__REQUIRED WORK__: Report each line of the data below that contains the word "This", and copy every such line in full.

Records of locating words and elements:
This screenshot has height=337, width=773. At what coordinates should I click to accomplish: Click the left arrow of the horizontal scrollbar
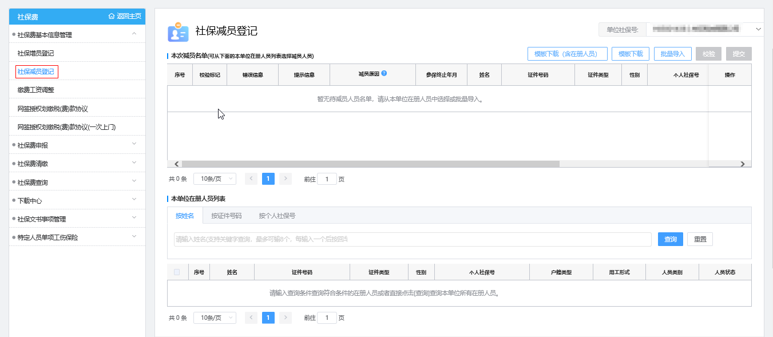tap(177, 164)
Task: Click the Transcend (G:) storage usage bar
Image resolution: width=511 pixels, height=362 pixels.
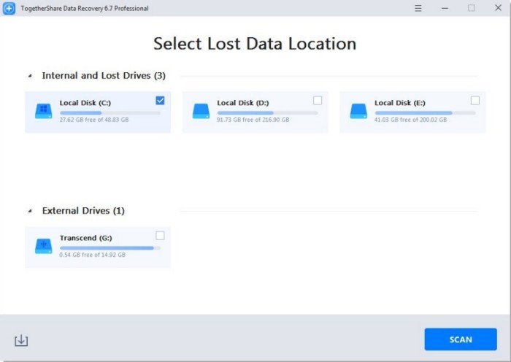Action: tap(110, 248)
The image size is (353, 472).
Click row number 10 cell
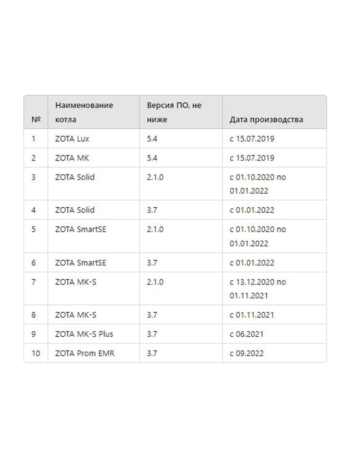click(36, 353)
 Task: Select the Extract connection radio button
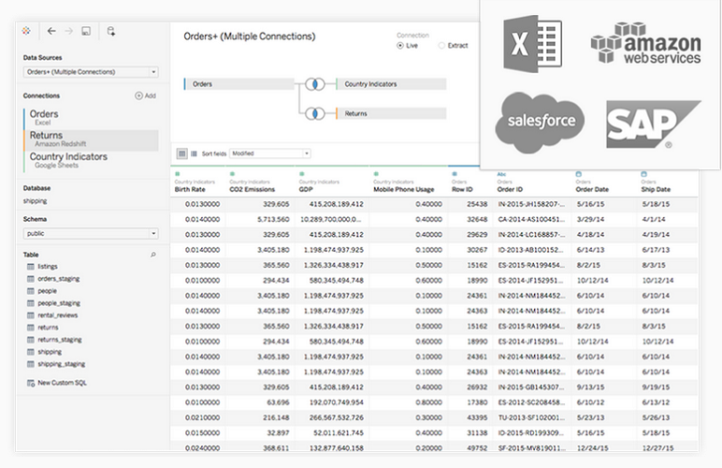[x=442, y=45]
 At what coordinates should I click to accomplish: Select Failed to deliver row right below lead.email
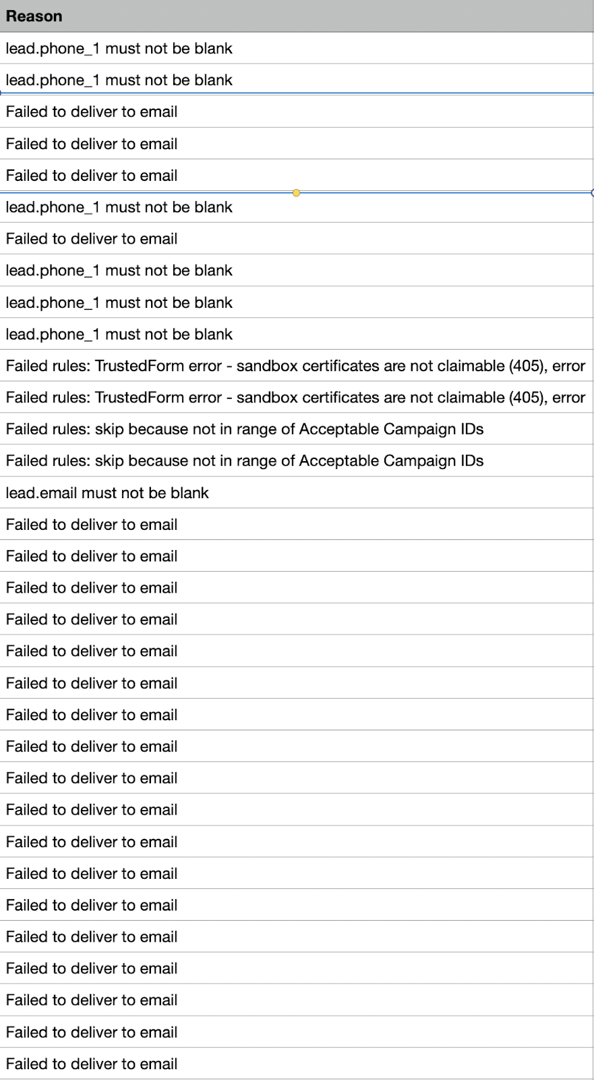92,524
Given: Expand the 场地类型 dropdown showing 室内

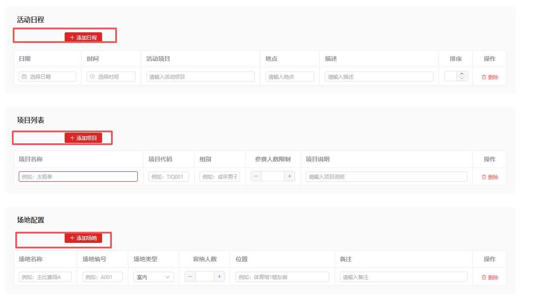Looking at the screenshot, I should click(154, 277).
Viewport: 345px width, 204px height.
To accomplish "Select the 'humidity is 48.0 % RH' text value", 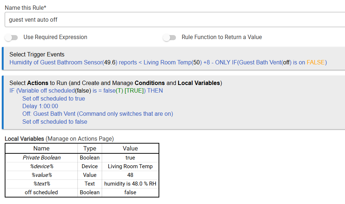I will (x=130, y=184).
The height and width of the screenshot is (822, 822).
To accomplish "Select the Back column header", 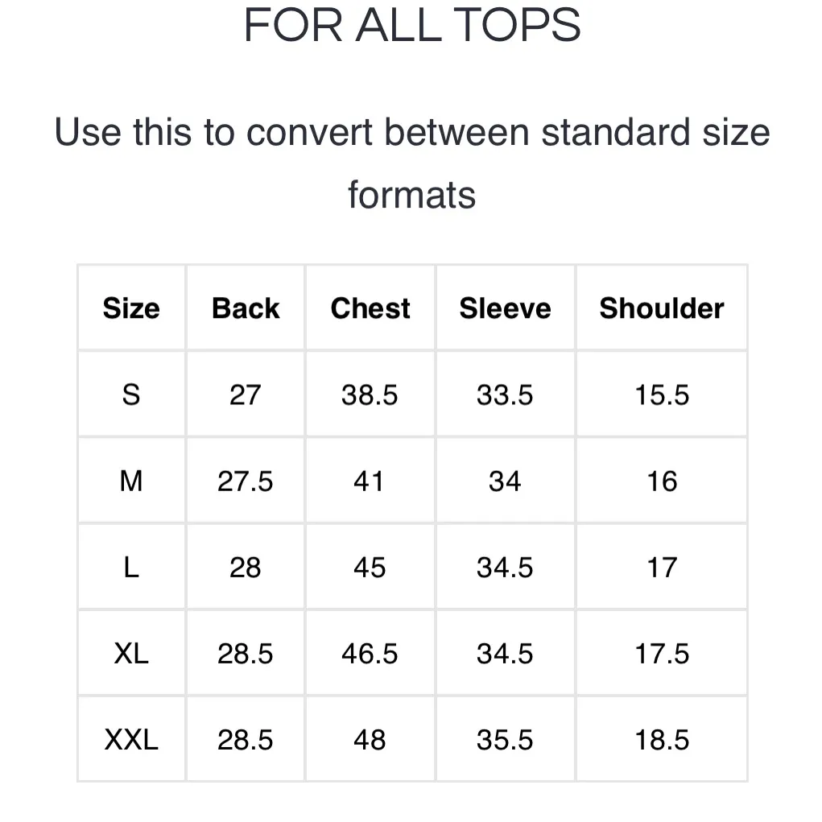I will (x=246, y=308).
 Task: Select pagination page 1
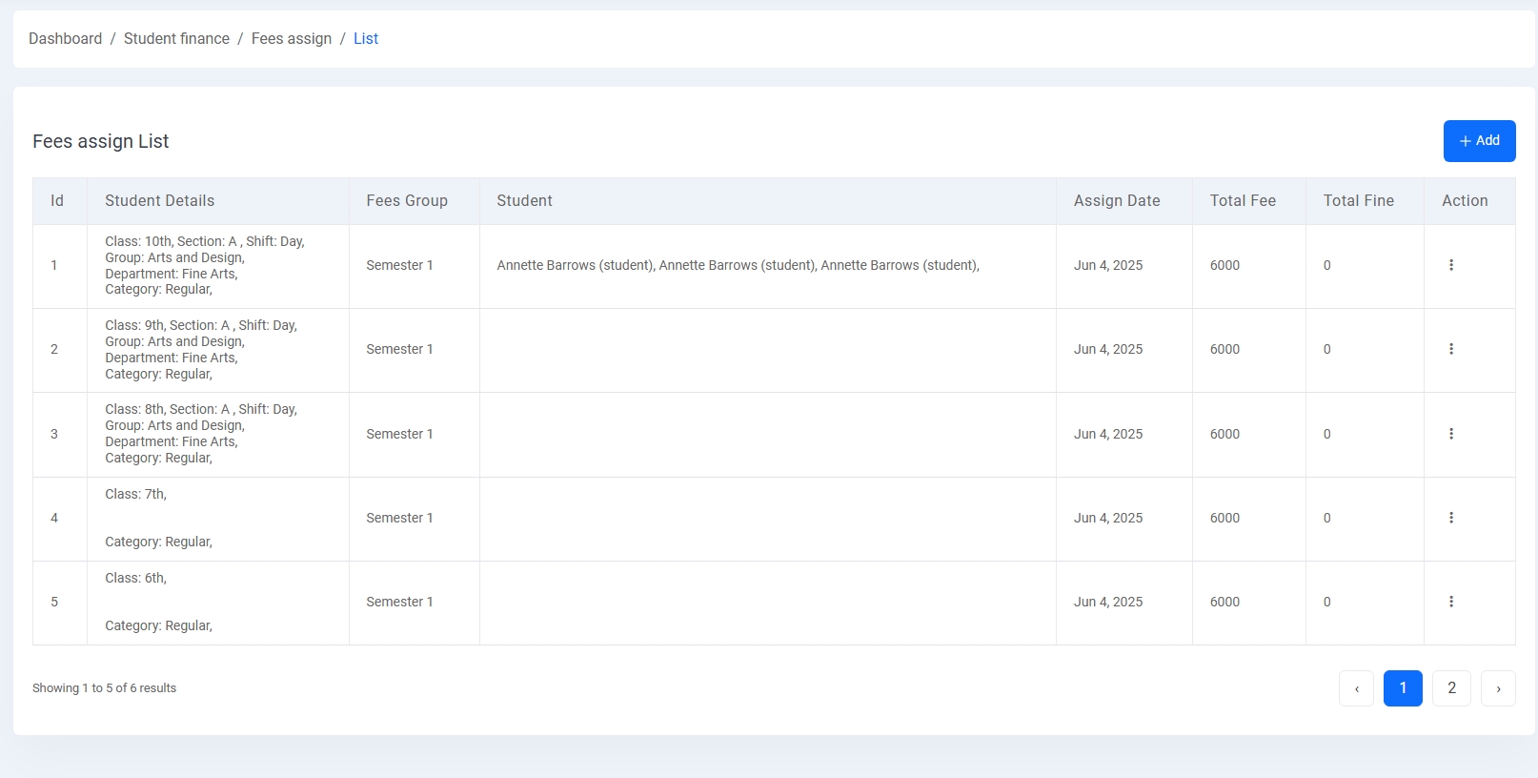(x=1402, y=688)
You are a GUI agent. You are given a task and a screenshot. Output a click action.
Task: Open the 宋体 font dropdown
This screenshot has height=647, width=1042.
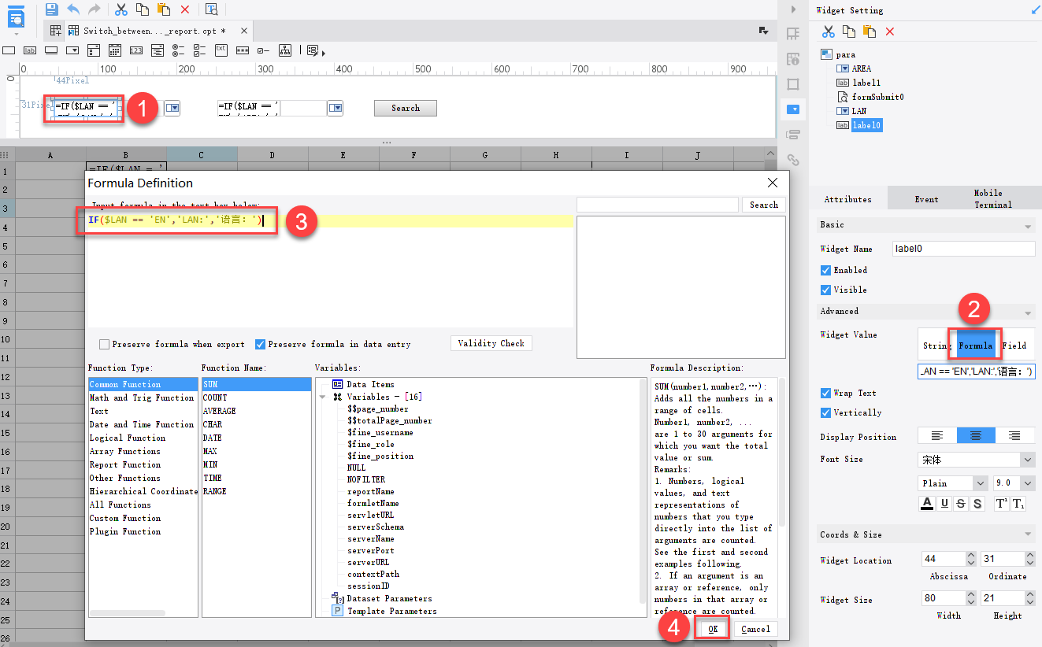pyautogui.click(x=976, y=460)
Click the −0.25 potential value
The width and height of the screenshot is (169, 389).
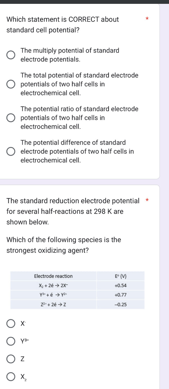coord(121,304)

__COMPLETED TASK__:
This screenshot has height=337, width=773. At what coordinates should I click to accomplish: Click the left arrow of the horizontal scrollbar
This screenshot has height=647, width=1042.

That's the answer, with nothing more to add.